Quelle est donc l'attitude juste devant la maladie et l'épreuve qu'elle représente? Dans le récit mythique, Persée brise le sortilège en évitant de regarder la méduse en face. Il utilise son bouclier comme miroir et, localisant ainsi le monstre, il la décapite en lançant son arme à son cou. Nous pourrions interpréter que c'est le pouvoir de la réflexion qui permet d'abattre Méduse puisque Persée utilise une surface réfléchissante pour s'orienter. C'est cela même qui permet de briser le sortilège, c'est-à-dire qui permet de sortir de la pétrification et de se remettre en mouvement en quittant l'obsession de la mort. Cela rend le cancer plus relatif. À cet effet, le psychiatre Jean-Charles Crombez note qu'il y a une grande différence sur le plan psychologique entre « avoir une maladie » et « devenir une maladie ». Lorsque l'on « a » une maladie, on peut être en relation avec elle plus efficacement. On peut l'objectiver, on peut la voir et dialoguer avec elle. J'ai souvent résumé cette attitude de la façon suivante : la personne déprimée n'est pas la même que celle qui dessine sa dépression. Dessiner sa dépression, cela permet de l'exprimer, de la sortir de soi. Ce geste permet aussi d'éclairer la confusion intérieure. D'autant plus que le patient peut alors dialoguer avec ce qui l'affecte en parlant avec son dessin. Ce n'est pas magique, bien entendu, toutefois cela favorise l'émergence de la partie saine de soi.

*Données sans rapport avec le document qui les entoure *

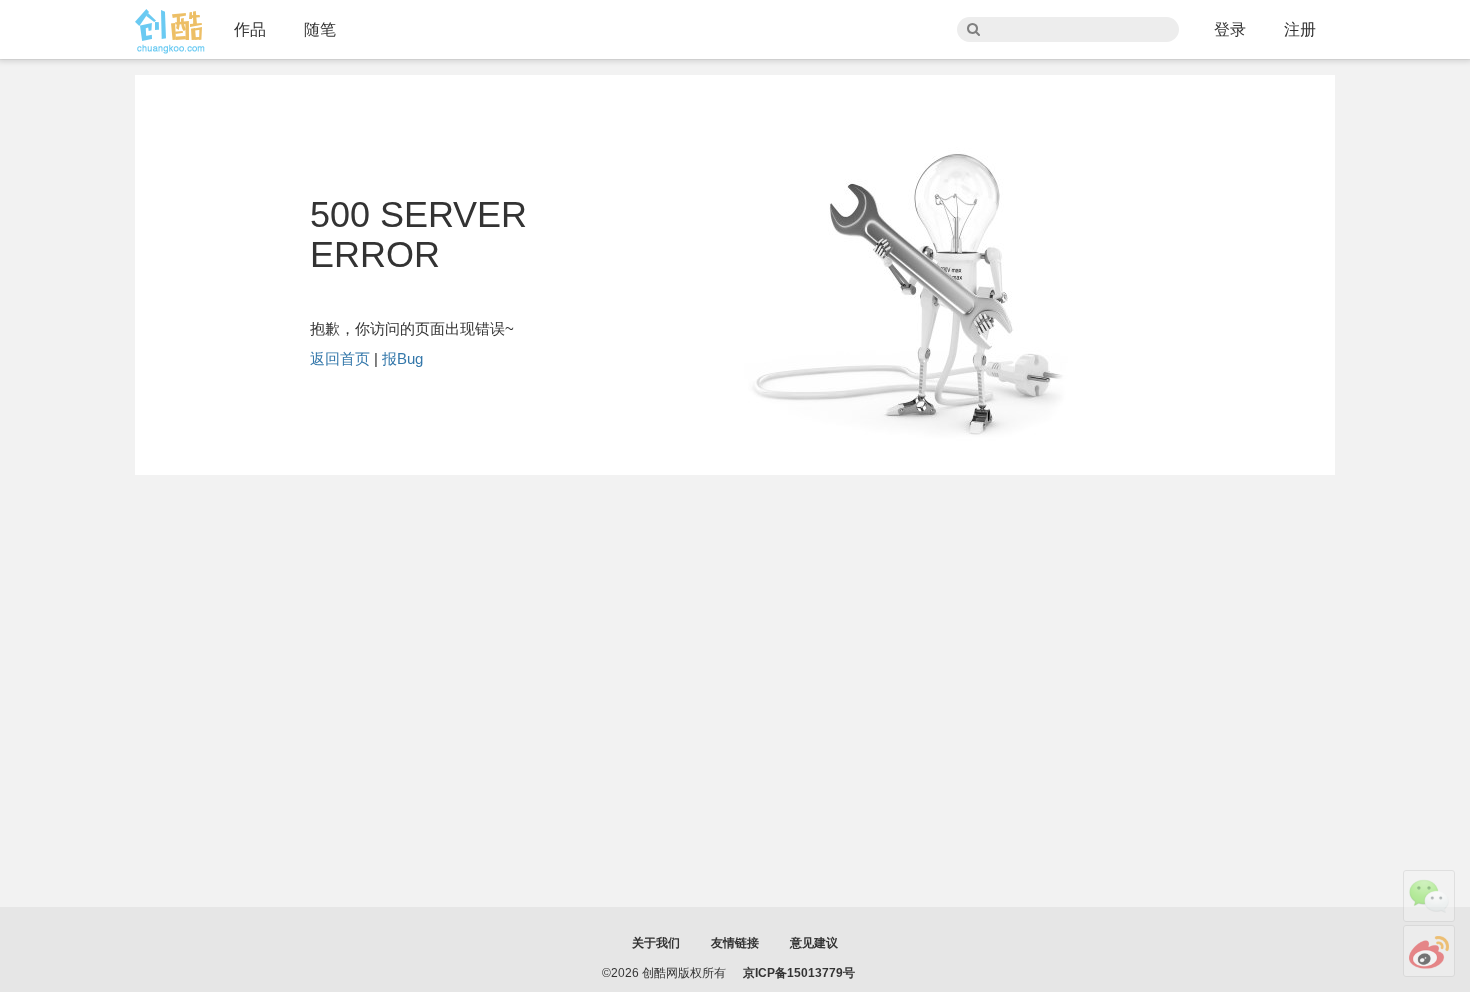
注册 (1300, 29)
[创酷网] (170, 31)
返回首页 (340, 358)
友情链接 (735, 943)
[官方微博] (1429, 951)
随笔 (320, 29)
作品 (250, 29)
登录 (1230, 29)
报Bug (402, 358)
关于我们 (656, 943)
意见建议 (814, 943)
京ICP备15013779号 (799, 973)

Lorsque mon père était malade, il se levait, se lavait et s'habillait comme pour aller au travail. Je trouvais cela enfantin. Pourtant, je me suis vu faire exactement la même chose pendant ma traversée du cancer. Je faisais salon. Je recevais mes amis. Je combattais la pétrification. Si bien qu'un jour, me voyant de fort bonne humeur, un de mes amis m'a demandé tout candidement : « Es-tu certain que tu as le cancer? » Je lui ai répondu qu'en effet je n'en étais pas tout à fait sûr. Mais comme je n'avais rien à faire cet été-là, j'avais décidé d'essayer la chimiothérapie. Il a compris instantanément qu'il était sous l'effet de la méduse. Ainsi, au fil des mois, j'ai constaté que plusieurs personnes auraient préféré me voir alité. Ils auraient pu alors m'apporter le salutaire bouillon de poulet, combattant du coup l'impuissance qu'ils ressentaient sous le regard de la méduse. Lorsque j'ai compris cela, j'ai donné des tâches à mes visiteurs. Par exemple, trouver tout ce qu'il fallait pour le repas du soir et le préparer chez moi. Je n'ai jamais si bien mangé de ma vie et en prime j'ai renoué en profondeur avec chacun de mes amis.